The information contained within this announcement is deemed by the Company to
constitute inside information as stipulated under the Market Abuse Regulations
(EU) No. 596/2014 (MAR) as in force in the United Kingdom pursuant to the
European Union (Withdrawal) Act 2018. Upon the publication of this
announcement via Regulatory Information Service (RIS), this inside information
will be in the public domain.

Andrada Mining Limited

("Andrada" or "the Company")

Orion US$25 Million Funding Package Update

Andrada Mining Limited (AIM: ATM, OTCQB: ATMTF), the African technology metals
mining company with a portfolio of mining and exploration assets in Namibia,
is pleased to provide an update on the previously proposed Funding Package
with funds managed by Orion Resource Partners ("Orion") announced on 15
September 2022. On 11 August 2023, Andrada signed binding documentation for an
updated, conditional US$25 million funding package with Orion.

HIGHLIGHTS

·   US$25 million financing agreements signed ("Orion Financing") detailed
below:

o US$2.5 million (c£2.0 million) equity at 6.39p and US$10 million (c£7.9
million) Convertible Loan Note ("the Note") being for the general purposes of
accelerating Andrada's overall strategy of achieving commercial production of
its lithium, tin, and tantalum revenue streams.

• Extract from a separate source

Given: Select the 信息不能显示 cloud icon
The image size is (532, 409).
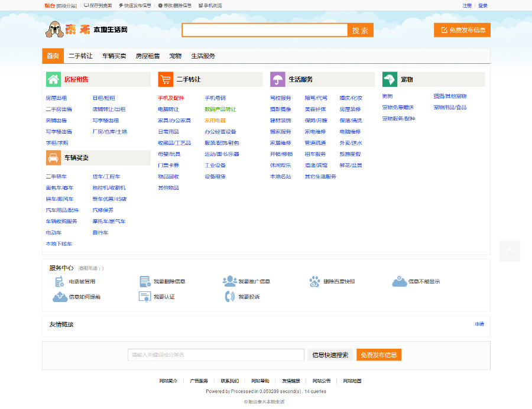Looking at the screenshot, I should click(400, 281).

o US$12.5 million unsecured tin royalty for the sole purpose of increasing
Andrada's tin production as it ramps up its capital programmes over the next 2
years.

·    The Company will issue Orion with warrants equivalent to double the
GBP value of the US$10 million Convertible Loan Note based on the USD/GBP
closing rate at market close on the Orion Issuance Date. Each warrant will
enable Orion to subscribe for one ordinary share in the Company (the
"Warrants").

·    Financing conditional on satisfaction of requirements customary with
transactions of this nature and shareholder approval of certain resolutions at
the Company's Annual General Meeting (before 29 September 2023).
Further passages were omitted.